Make sure you have plenty of time without interruptions – this is not an off the cuff discussion
Know your people – if you don’t know what is normal you won’t know what is unusual
Make it a private meeting – it needs to be away from others
Focus on the facts – what is it that has caused concern? What behaviour are you looking at? What is your evidence? Give examples so you need to be quite concrete in what you are saying. Just saying I feel there’s something wrong isn’t going to wash.
- When, what was the context
- What was different
- How did the person behave that was out of character
- What about that caused you concern
Empathic Responses
Framing a response empathically using Interest-Based Relational (IBR):
Take an empathic approach
- Tentative statement It seems to me… I had a sense that… I feel … I’d like your help to understand something…
- Define the changes in behaviour you have witnessed You have been distracted lately…
- Frame the situational context In the meeting earlier today you appeared withdrawn and seemed to spend a lot of time looking at your phone…
- Indicate you have noticed this is a change in behaviour This is unlike you
- Show a willingness to support the individual I would like to know how I can help
- Ask an open question to find out what the problem is Help me to understand, what is it that is troubling you? Be quiet. Allow the person to open up; this may take time; allow the other person to fill the silence. Listen actively, do not listen to respond – listen to hear what is being said. Most importantly, your response must be genuine and sincere.
- Tentative statement (It seems to me)
- If you have noticed changes in behaviour, define the changes e.g. you have appeared distracted lately
- Frame the situational context e.g. in the meeting today you spent a lot of time looking at your phone
- Indicate you have noticed this is a change in behaviour e.g. this is unlike you
- Show a willingness to support the individual e.g. I would like to understand how I can help
- Ask an open question to find out what the problem is e.g. what is it that is troubling you?
- Be quiet. Allow the person to open up; this may take time; allow the other person to fill the silence.
- Listen actively, do not listen to respond – listen to hear what is being said.
- Most importantly, your response must be authentic and appropriate to your role.
Make sure you are aware of any support systems in place at work that the employee can use. By taking the time to talk to your team regularly and making yourself available you will ensure that people know they can talk to you when they have problems and let you know if there are issues they may need some support or understanding with.
Don’t ask why they feel that way or why they made certain decisions it sounds judgemental
Don’t make promises
Don’t say mental health, remember the stigma – you don’t know what someone else’s experience is
If they are dismissive or defensive – “I’m fine” then ask again, maybe in a different way
Are you sure?

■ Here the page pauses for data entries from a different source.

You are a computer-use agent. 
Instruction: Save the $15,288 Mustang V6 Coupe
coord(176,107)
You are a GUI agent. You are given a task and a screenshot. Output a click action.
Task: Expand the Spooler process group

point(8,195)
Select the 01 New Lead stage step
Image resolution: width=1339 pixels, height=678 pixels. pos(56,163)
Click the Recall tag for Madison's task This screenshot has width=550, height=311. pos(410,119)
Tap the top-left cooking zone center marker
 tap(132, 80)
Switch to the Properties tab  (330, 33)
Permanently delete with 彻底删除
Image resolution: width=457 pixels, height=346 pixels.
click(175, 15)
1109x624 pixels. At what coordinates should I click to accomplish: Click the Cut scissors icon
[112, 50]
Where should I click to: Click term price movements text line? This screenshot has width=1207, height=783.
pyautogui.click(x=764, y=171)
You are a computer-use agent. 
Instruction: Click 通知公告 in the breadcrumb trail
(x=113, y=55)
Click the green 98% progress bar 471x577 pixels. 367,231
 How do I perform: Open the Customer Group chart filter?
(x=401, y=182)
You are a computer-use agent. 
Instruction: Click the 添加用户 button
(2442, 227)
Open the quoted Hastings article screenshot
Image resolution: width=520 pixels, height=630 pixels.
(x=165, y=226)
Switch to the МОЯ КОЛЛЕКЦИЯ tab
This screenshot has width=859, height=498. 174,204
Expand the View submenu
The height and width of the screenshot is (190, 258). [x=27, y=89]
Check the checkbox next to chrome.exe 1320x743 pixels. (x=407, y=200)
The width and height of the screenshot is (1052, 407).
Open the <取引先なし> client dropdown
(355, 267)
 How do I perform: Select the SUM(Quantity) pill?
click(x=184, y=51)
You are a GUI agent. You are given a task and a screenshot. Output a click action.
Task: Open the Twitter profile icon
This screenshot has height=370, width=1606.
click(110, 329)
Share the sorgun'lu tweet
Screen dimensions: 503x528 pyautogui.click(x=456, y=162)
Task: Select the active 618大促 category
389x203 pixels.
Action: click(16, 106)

I’m concerned because this really isn’t like you, and I am here to listen
Use your specific examples of what is causing the concern to help steer the conversation
Be clear that you want to support them, you want to understand so that you can be a supportive co-worker or colleague
This is about helping to build trust, show you are there for them.
If they still refuse to engage be clear your door is always open, you feel there is something going on that is not being shared and that you want to help.
Point them in the direction of additional support available
Remember to listen to what is said in a non-judgemental way – practice not having a leaky face
Just talking to someone may help to bring a different slant on what is going on
Recognise it’s probably not your problem to resolve, so don’t try to fix it.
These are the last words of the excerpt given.